Gendermedizin steht vielmehr für die individuellen Bedürfnisse und Anforderungen von Mädchen und Burschen, Frauen und Männern in allen Sparten der Medizin und beginnt mit den unterschiedlichen Zugängen von Frauen und Männern zum Gesundheitssystem, dem ärztlichen Gespräch (wie werde ich vom Arzt bzw. der Ärztin wahrgenommen) bis hin zur Diagnostik und Therapie. Auch gibt es kein eigenes Fach in der Medizin „Gendermedizin“, sondern es ist eine einzigartige Möglichkeit der Interdisziplinarität, d.h. es gibt kaum einen Fachbereich, in dem die Begriffe Sex und Gender nicht von Bedeutung sind – entsprechend dem Zitat „Sex beginnt in der Zelle“ aus dem Buch „Sex-based biology“ – und das spiegelt sich auch in der stetig steigenden Anzahl genderspezifischer wissenschaftlicher Publikationen der verschiedenen Fachbereiche wider.

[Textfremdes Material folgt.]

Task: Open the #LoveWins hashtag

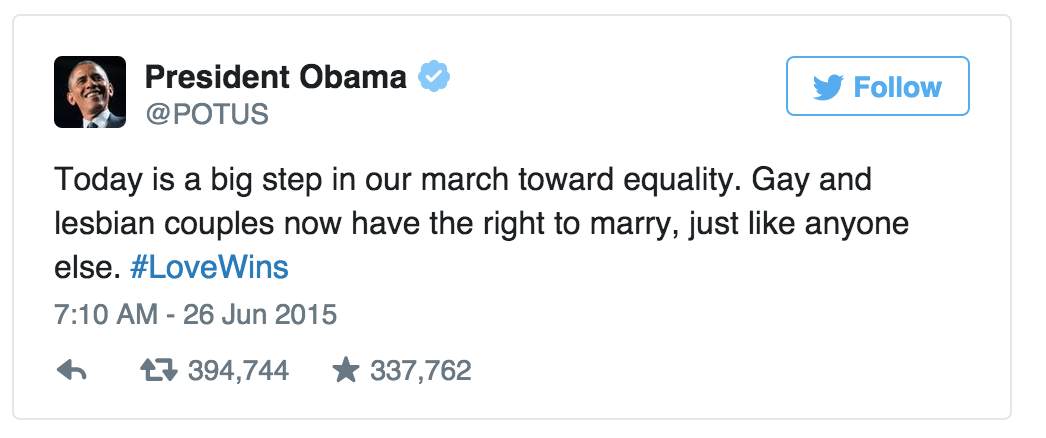Action: pyautogui.click(x=209, y=268)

Gendermedizin stellt also eine interdisziplinäre Herausforderung dar, um den unterschiedlichen Bedürfnissen von Mädchen/Frauen und Buben/Männer während des gesamten Lebenszyklus im medizinischen Umfeld gerecht zu werden. Geschlechtsspezifische Unterschiede bestehen nicht nur im physisch-körperlichen, sondern auch im emotionalen und mentalen Bereich und sind wesentliche Faktoren der medizinischen Behandlung. Von zentraler Bedeutung sind beispielsweise die Wahrnehmung des eigenen Körper- und Rollenbildes, die Wahrnehmung von Gesundheit und Krankheit, von Behinderung und dem Zugang bzw. der Nutzung von Gesundheitseinrichtungen. Die medizinische Wissenschaft ist nun ebenfalls gefordert, den Menschen mit seinem biologischen sowie sozialen Geschlecht ganzheitlich wahrzunehmen und die bis jetzt vernachlässigten Faktoren in den einzelnen medizinischen Fachbereichen zu untersuchen.
Genauso wichtig wie Wissenschaft und Forschung sind aber auch Aufklärung und Ausbildung sowohl der Ärzteschaft als auch der medizinischen Laien, um zu gewährleisten, dass diese neuesten Erkenntnisse auch rasch im klinischen Alltag umgesetzt werden. Aus diesem Grund wurde 2007 die Österreichische Gesellschaft für geschlechtsspezifische Medizin (ÖGGSM) gegründet, die sich interdisziplinär der Erreichung dieser Zielsetzungen widmet (siehe auch www.gendermedizin.at). Die ÖGGSM ist auf internationaler Ebene mit der International Society of Gender Medicine assoziert.